(Dataset entries)
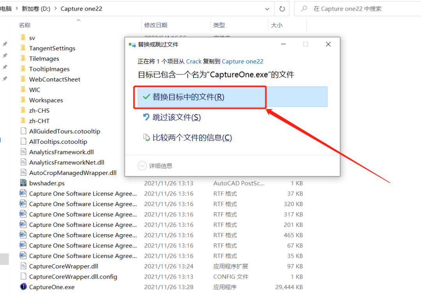The image size is (421, 293).
Task: Click the refresh icon beside the address bar
Action: pyautogui.click(x=281, y=9)
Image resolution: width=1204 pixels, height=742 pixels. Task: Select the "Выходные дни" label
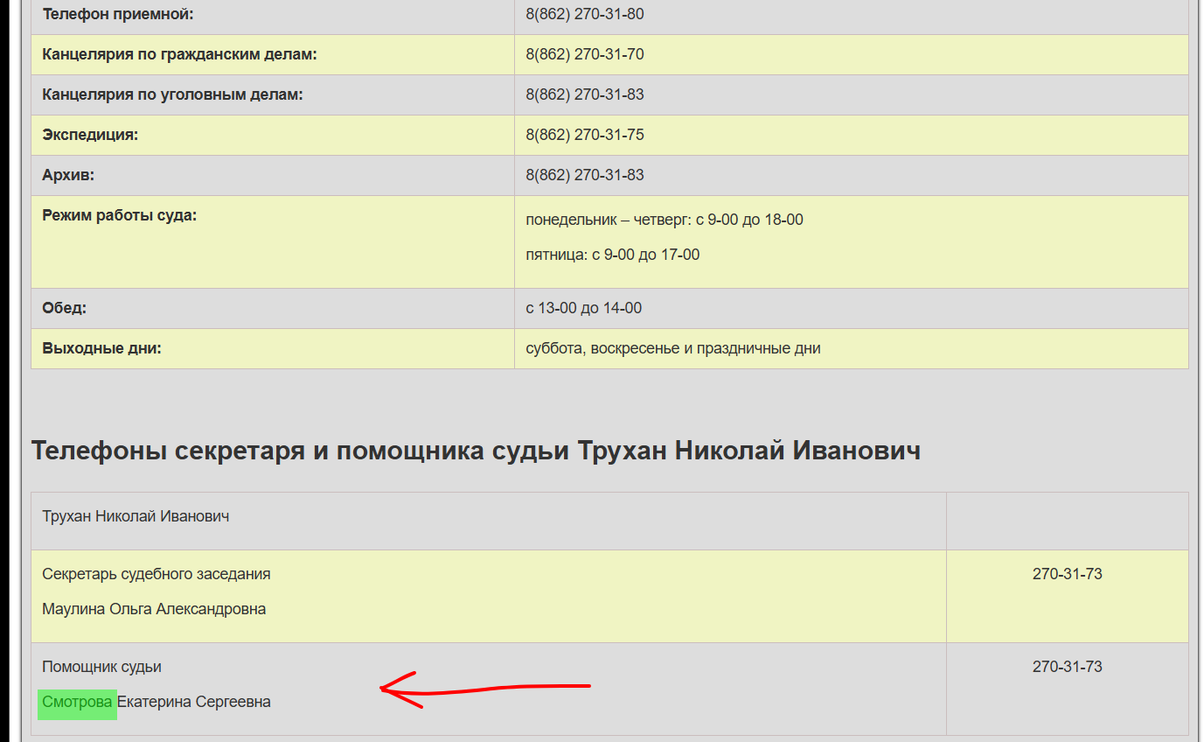click(x=101, y=348)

**Required action:** Leave every picture out and retype exactly the lines of the records above from the one holding "Image resolution: width=1204" through the last, both ends included and nothing besides.

**Reply:**
Image resolution: width=1204 pixels, height=742 pixels. Task: Select the "Выходные дни" label
click(x=101, y=348)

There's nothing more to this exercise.